Segment Open
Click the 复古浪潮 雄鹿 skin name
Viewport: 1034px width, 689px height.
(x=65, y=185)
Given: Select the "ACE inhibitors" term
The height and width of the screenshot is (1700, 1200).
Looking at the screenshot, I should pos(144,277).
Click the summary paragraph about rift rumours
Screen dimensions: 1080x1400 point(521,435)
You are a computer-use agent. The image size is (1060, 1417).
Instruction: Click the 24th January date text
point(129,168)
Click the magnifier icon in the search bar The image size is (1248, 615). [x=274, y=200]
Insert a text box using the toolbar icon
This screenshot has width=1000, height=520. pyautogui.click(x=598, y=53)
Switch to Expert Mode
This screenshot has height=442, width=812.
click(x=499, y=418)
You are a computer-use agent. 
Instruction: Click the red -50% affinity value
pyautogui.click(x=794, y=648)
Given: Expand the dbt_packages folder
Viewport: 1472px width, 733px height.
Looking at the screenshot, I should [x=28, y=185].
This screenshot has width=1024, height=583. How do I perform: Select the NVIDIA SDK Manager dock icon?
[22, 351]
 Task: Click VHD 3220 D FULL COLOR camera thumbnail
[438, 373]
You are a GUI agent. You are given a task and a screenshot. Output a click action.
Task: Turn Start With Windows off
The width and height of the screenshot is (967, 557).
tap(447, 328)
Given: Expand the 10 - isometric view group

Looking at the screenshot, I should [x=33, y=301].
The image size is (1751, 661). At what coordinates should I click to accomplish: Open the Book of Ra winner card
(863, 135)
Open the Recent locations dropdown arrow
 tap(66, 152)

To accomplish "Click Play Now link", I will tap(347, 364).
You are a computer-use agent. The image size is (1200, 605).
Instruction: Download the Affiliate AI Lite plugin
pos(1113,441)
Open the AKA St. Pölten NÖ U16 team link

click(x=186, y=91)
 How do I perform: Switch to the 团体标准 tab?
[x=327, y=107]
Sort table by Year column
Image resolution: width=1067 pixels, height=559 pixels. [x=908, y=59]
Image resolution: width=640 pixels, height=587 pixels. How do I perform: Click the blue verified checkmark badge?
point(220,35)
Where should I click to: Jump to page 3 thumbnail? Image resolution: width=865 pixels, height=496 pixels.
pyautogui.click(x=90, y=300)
Segment Closed
## [TASK DESCRIPTION]
Copy every line above that holds the word "agent".

## [ANSWER TO THE EXERCISE]
You are a computer-use agent. The image size is (1060, 1417).
You are a computer-use agent. 
You are a GUI agent. You are given a task and a screenshot. Output a click action.
You are a computer-use agent. The image size is (1200, 605).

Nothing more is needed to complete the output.